La cotation de l’efficacité énergétique des appareils électroménagers, qui voit aujourd’hui la plupart d’entre eux bénéficier du label « A », assorti ou non d’un certain nombre de « + », sera rééchelonnée, à partir de 2019, sur sept degrés.
Le Parlement européen a donné ce mardi son feu vert à cette révision de la réglementation sur l’étiquetage qui vise à mieux éclairer le choix des consommateurs tout en incitant les fabricants à développer la performance énergétique de leurs produits.
Le nouvel étiquetage reprendra l’actuel spectre de couleurs allant du vert au rouge, échelonné de A à G. Il classera les performances énergétiques des produits sur le marché de telle sorte que les évolutions techniques en vue ne permettent à aucun d’atteindre la cote A avant dix ans.

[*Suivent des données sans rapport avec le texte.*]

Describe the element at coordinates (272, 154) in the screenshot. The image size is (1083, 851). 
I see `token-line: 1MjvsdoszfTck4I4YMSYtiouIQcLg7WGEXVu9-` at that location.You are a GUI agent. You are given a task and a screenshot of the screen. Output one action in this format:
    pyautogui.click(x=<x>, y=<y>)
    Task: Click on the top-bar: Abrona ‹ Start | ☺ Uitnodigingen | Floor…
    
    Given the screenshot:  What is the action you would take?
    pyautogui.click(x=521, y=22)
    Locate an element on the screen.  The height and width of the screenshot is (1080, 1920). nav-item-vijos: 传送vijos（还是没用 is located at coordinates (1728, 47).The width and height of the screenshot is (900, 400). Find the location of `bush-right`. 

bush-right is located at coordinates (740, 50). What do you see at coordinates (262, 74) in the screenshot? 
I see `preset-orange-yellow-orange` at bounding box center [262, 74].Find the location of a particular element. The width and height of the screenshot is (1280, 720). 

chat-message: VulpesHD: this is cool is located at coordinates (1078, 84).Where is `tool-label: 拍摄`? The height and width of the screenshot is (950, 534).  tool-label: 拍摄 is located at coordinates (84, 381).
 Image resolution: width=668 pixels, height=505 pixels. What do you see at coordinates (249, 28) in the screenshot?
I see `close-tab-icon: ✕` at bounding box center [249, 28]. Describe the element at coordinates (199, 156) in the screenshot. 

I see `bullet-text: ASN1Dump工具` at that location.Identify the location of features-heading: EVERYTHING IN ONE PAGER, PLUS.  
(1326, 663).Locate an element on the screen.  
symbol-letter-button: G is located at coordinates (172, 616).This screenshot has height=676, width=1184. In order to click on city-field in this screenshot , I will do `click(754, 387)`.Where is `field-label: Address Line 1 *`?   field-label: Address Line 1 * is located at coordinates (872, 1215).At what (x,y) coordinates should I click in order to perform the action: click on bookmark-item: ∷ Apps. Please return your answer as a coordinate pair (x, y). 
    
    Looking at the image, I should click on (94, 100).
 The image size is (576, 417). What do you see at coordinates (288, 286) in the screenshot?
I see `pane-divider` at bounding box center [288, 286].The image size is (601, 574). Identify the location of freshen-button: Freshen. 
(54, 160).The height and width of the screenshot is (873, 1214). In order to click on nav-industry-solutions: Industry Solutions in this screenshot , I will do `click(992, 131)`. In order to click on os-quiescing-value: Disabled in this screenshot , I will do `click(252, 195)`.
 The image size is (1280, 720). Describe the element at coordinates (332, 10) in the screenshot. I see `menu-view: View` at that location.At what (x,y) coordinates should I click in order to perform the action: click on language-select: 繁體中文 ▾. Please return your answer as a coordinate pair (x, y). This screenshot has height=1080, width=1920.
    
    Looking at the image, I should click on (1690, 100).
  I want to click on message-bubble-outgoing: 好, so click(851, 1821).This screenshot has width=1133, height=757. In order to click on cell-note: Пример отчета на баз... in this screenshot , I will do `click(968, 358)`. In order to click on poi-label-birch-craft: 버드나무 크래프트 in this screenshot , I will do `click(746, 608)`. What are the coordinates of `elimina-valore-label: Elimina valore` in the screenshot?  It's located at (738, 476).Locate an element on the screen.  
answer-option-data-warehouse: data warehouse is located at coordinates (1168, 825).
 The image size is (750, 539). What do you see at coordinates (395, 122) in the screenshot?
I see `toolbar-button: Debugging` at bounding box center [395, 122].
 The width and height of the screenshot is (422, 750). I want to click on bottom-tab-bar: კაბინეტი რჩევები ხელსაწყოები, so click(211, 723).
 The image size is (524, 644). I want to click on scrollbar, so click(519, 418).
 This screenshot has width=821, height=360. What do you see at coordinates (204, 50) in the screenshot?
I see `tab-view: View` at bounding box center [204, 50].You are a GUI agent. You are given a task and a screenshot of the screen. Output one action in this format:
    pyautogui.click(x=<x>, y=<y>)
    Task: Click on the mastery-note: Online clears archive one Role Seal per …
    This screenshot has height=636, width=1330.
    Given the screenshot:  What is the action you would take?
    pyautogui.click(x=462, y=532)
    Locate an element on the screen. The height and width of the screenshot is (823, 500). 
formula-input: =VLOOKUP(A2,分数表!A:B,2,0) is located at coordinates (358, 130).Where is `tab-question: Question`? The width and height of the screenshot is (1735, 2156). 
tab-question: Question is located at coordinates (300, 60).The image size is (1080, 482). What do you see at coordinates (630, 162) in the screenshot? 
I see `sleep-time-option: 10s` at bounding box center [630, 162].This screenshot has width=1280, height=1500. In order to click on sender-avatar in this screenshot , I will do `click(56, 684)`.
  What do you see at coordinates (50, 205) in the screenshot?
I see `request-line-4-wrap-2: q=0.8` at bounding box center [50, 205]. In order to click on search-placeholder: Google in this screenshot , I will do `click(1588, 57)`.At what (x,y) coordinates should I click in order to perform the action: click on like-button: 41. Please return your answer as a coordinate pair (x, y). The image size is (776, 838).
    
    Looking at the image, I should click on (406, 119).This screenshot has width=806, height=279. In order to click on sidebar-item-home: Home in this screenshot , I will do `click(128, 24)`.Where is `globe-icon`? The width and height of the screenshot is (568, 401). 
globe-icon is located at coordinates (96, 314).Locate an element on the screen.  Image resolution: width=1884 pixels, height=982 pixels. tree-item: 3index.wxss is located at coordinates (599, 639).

Il appartiendra ensuite à la Commission européenne de revoir l’étalonnage des performances chaque fois que 30% des produits d’une même classe atteindront le niveau A ou lorsque 50% seront classés A et B.
En proposant un label plus clair, l’Europe espère faire baisser la consommation annuelle d’électricité de 200 milliards de kilowattheures par an, soit l’équivalent de la consommation annuelle des pays baltes (Lituanie, Lettonie, Estonie).
L’enjeu est très concret aussi pour les ménages européens, qui ne sont pas égaux face aux prix de l’électricité. La Belgique est dans le top 3 des pays où le kilowattheure est le plus cher (environ 25 centimes) avec le Danemark (près de 31 centimes) et l’Allemagne (près de 30 centimes).